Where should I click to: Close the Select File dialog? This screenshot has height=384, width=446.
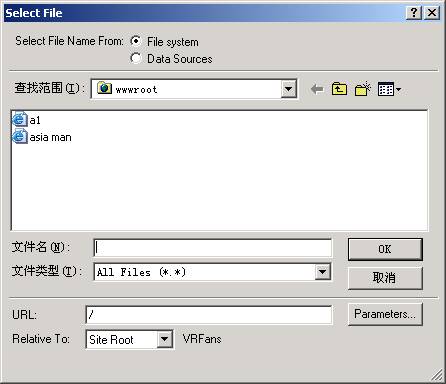432,13
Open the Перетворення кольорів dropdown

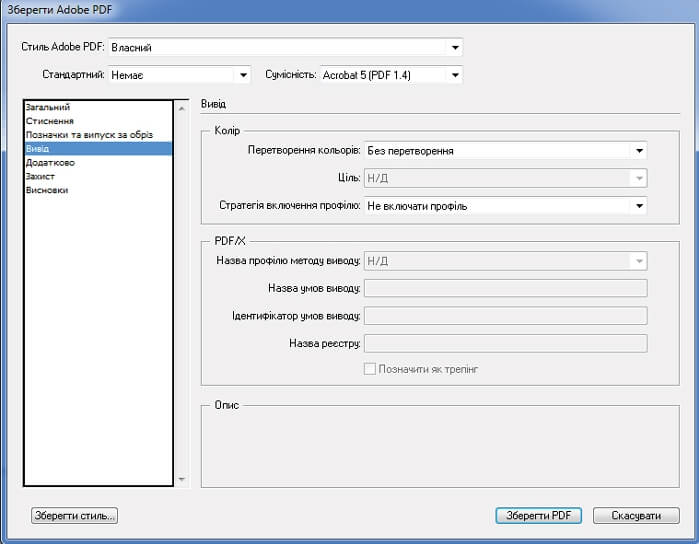(638, 151)
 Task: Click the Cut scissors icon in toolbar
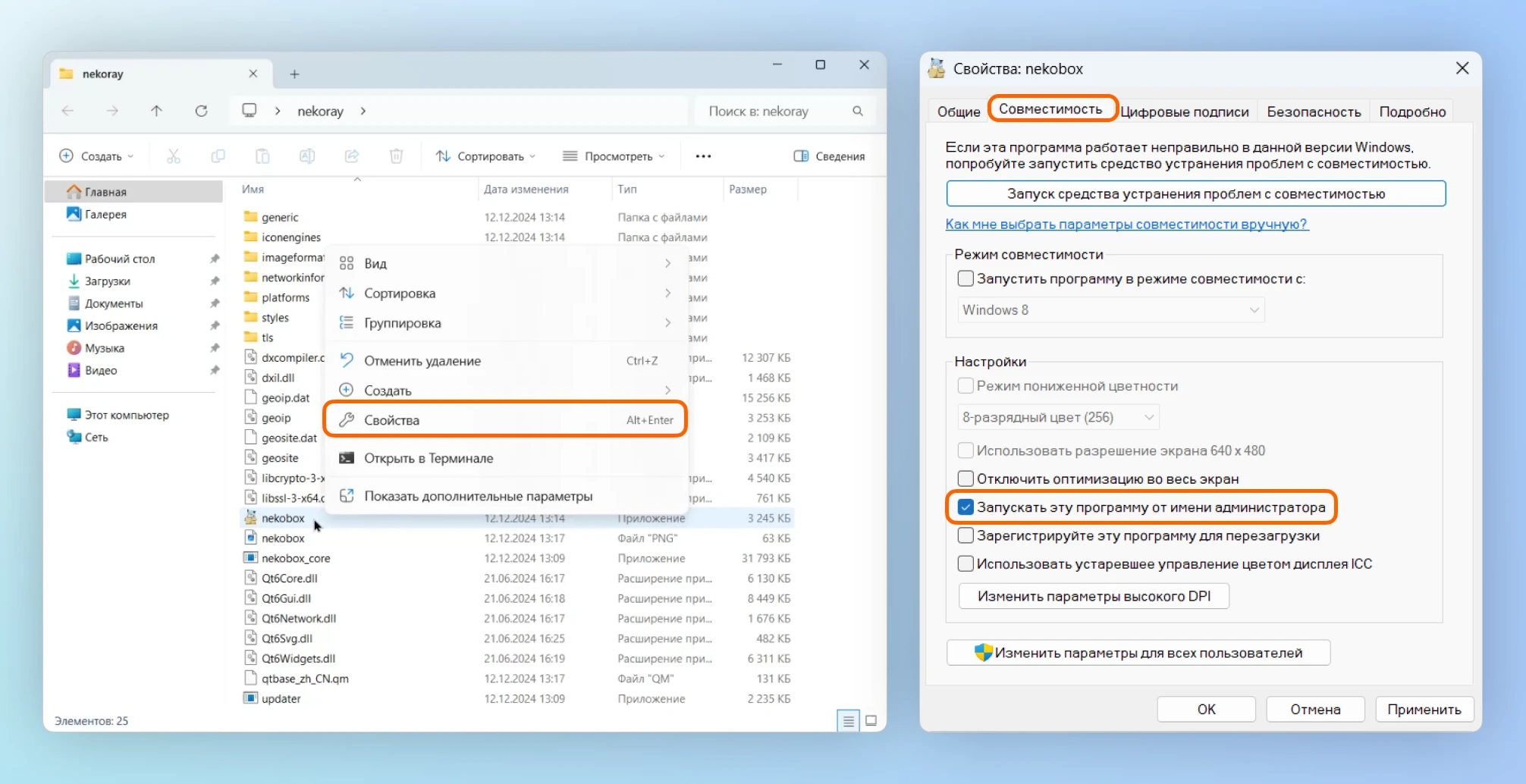coord(174,156)
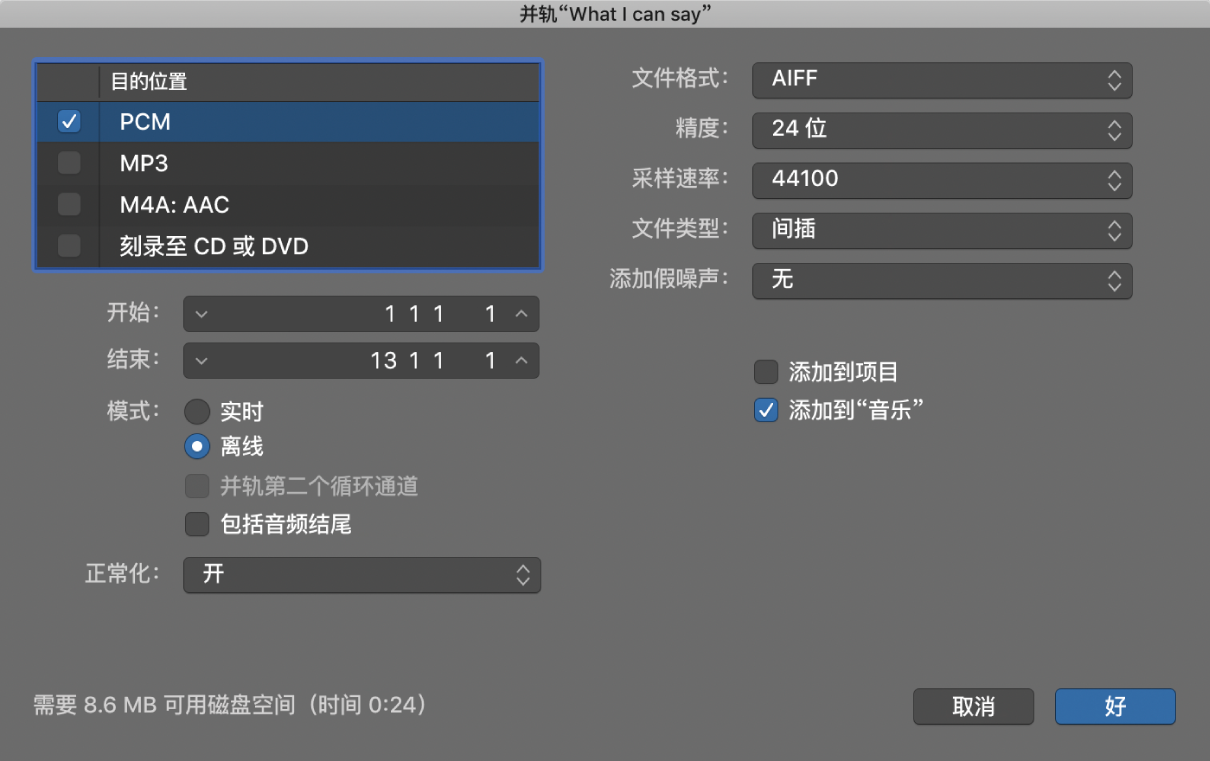
Task: Enable the M4A: AAC destination checkbox
Action: click(x=67, y=204)
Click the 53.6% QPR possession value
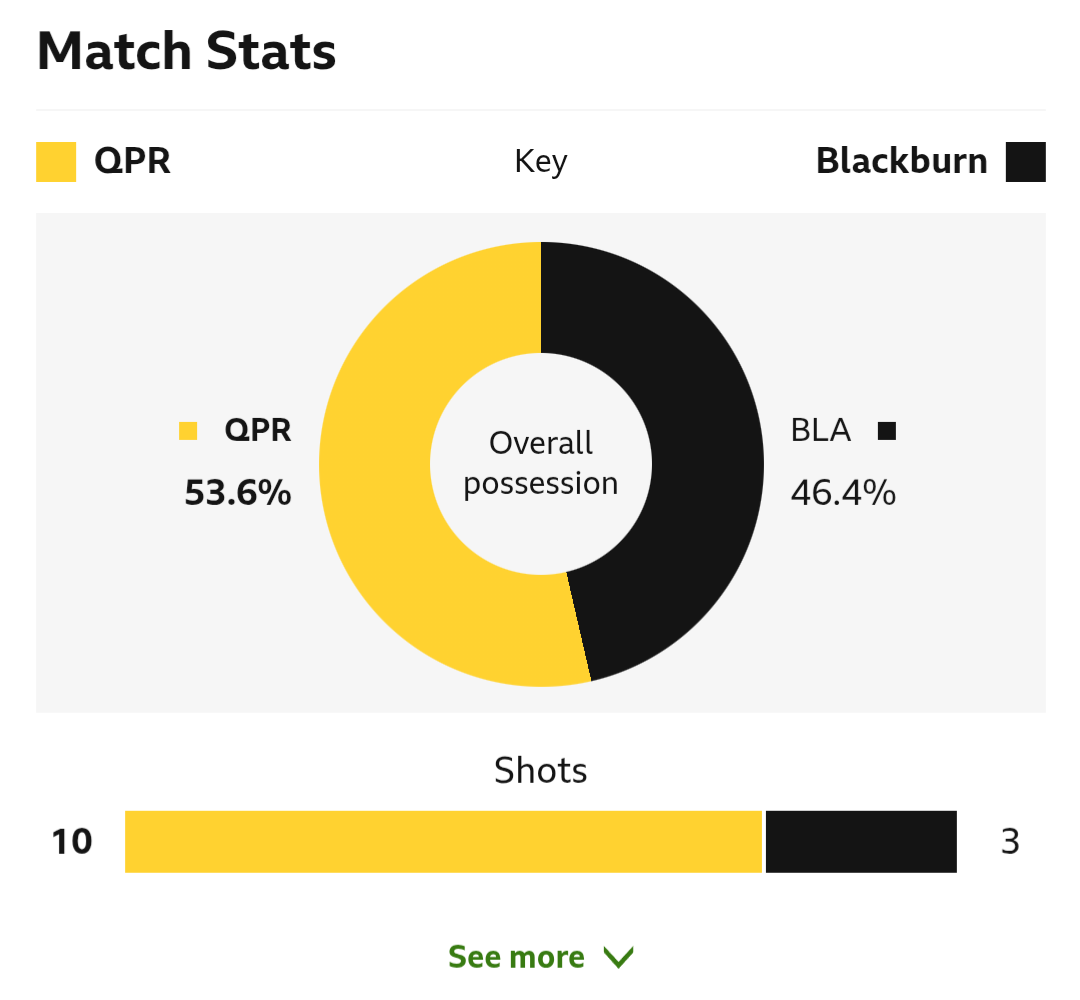 click(238, 493)
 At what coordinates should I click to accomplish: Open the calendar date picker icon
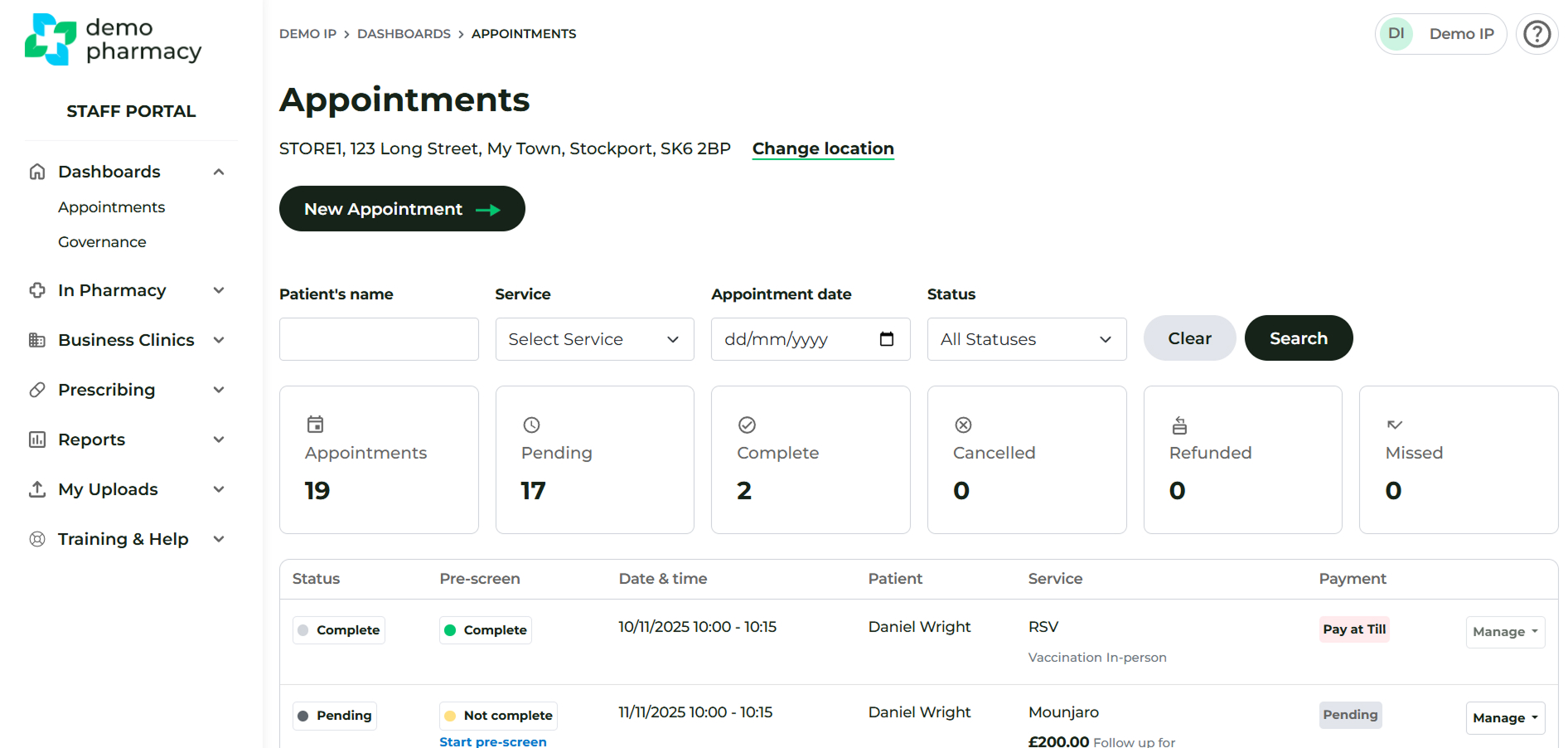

◆ ◆ ◆ ◆

Repeat the whole listing above word for word, but keep any picture out of it.

Where should I click to: Close the Select File dialog? This screenshot has height=384, width=446.
432,13
Open the Перетворення кольорів dropdown

(638, 151)
 Task: Click the Cut scissors icon in toolbar
coord(174,156)
Task: Enable the M4A: AAC destination checkbox
Action: click(x=67, y=204)
Click the 53.6% QPR possession value
 click(238, 493)
 At what coordinates should I click to accomplish: Open the calendar date picker icon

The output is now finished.